For the no-three-in-line problem, it has been known since the 1990s that \(n\times n\) grids with \(n\le 46\) have sets of \(2n\) points with no three in line. Those results, by Achim Flammenkamp, were based on custom search software and a lot of compute time. I was curious to see how far one could get with more-modern but generic optimization codes, so this weekend I ran a little experiment.

I think that in this area, most general-purpose solvers can be reasonably divided into two categories: integer linear program solvers, and satisfiability solvers. For the no-three-in-line problem, we have \(0\)-\(1\) integer variables (\(1\) if a point is included, \(0\) if it is excluded), linear constraints (the sum of variables on any line should be at most \(2\)), and a linear optimization criterion (maximize the sum of variables). So this led me to look at integer linear program solvers rather than satisfiability solvers. Based on a comparison by Matt Strimas-Mackey, I chose Gurobi over several open-source alternatives. Gurobi is not open source, but it is free for academic purposes.

This was my first experience with an ILP solver, and my impression was that everything “just worked”. Gurobi was easy to download and install, easy to run, and easy to program following the model of their simple Python example in their Quick Start Guide.
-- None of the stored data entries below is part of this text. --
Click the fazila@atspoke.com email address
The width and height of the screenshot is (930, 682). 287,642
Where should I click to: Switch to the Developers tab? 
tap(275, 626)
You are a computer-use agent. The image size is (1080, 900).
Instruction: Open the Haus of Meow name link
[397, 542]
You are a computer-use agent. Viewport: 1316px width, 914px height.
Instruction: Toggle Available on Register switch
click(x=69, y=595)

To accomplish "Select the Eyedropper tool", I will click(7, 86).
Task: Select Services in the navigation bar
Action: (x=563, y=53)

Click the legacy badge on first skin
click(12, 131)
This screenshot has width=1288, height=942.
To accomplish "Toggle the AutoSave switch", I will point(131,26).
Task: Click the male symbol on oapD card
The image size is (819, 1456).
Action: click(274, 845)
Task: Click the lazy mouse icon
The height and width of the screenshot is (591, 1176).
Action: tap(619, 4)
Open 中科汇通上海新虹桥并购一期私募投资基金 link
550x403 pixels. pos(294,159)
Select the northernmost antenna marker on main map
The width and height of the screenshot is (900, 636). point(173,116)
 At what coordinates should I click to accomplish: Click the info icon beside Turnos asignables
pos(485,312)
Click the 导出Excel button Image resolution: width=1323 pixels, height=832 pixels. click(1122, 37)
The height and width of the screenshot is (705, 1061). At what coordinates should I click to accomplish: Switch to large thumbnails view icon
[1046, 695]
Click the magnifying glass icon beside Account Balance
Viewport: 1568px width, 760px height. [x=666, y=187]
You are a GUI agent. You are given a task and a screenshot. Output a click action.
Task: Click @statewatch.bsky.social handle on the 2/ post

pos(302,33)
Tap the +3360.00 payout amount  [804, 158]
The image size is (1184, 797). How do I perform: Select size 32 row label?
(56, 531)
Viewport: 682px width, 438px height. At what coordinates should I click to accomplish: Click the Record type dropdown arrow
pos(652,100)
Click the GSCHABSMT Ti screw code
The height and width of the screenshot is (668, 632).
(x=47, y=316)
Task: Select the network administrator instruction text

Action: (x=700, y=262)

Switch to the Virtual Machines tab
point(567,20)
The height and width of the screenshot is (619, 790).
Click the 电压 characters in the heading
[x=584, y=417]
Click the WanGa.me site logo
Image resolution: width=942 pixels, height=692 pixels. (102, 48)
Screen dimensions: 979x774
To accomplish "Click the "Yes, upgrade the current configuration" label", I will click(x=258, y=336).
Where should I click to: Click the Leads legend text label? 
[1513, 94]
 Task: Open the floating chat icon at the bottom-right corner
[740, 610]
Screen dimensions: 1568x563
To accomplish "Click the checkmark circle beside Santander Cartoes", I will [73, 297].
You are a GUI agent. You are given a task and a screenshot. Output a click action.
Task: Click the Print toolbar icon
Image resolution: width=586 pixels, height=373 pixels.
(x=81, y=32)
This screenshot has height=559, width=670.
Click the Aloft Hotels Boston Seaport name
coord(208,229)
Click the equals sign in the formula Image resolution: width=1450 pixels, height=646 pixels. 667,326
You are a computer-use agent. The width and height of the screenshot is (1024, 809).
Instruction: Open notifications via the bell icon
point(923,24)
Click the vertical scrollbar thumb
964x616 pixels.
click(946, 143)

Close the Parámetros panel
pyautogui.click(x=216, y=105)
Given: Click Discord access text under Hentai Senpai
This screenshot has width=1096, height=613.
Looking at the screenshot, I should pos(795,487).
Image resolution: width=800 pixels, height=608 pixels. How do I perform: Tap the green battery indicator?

On the other hand, although it worked quickly for small grids, it was far from being able to reach the grid sizes already solved by Flammenkamp. With the formulation of the problem that I used, the boundary between easy and difficult problems was between \(n=13\) (five seconds to solve on my laptop) and \(n=14\) (thirty minutes to solve). It’s important to remember, though, that this was my first attempt at coding up anything as an integer linear program, and my first time using this system. So it’s entirely likely that an expert user of the system would know some tricks that would let it get farther.

Perhaps it’s also important to remember that for \(n=13\) it’s searching through a space of \(7.5\times 10^{50}\) possible solutions, and for \(n=14\) that blows up to approximately \(10^{59}\). So the fact that it can solve these at all, and do so relatively quickly, is quite impressive.

In case anyone else wants to try it, here’s my code:

n = 14

from gurobipy import *
from fractions import gcd

# Construct the grid points and the lines through them
points = [(i,j) for i in range(n) for j in range(n)]
lines = {}
for p in points:
    for q in points:
        if p != q:
            a = p[1] - q[1]
            b = q[0] - p[0]
            c = p[0]*q[1] - p[1]*q[0]
            g = gcd(gcd(a,b),c)
            L = (a//g,b//g,c//g)
            if L not in lines:
                lines[L] = {p,q}
            else:
                lines[L].add(p)
                lines[L].add(q)

# Create an ILP with a 0-1 variable per grid point,
# maximizing the number of variables we set to 1
m = Model()
vars = {p: m.addVar(vtype=GRB.BINARY) for p in points}
m.setObjective(sum(vars[p] for p in points), GRB.MAXIMIZE)

# Add constraints for at most two points on each line
for L in lines:
    if len(lines[L]) > 2:
        m.addConstr(sum(vars[p] for p in lines[L]) <= 2)

# To speed things up tell it that we only care about perfect solutions
m.addConstr(sum(vars[p] for p in points) >= 2*n)

m.optimize()

for i in range(n):
    for j in range(n):
        s = "."
        if vars[i,j].x > 0.5:
            s = "O"
        print s,
    print

It’s in Python 2 rather than Python 3 because somehow that’s the default for my installation (probably because it’s the default command-line python on my laptop). The code after the optimize step produces a picture of the solution in crude ASCII graphics. Here’s a prettier version of the \(14\times 14\) solution:

28 points in a 14x14 grid with no three in line

(G+, \(\mathbb{M}\))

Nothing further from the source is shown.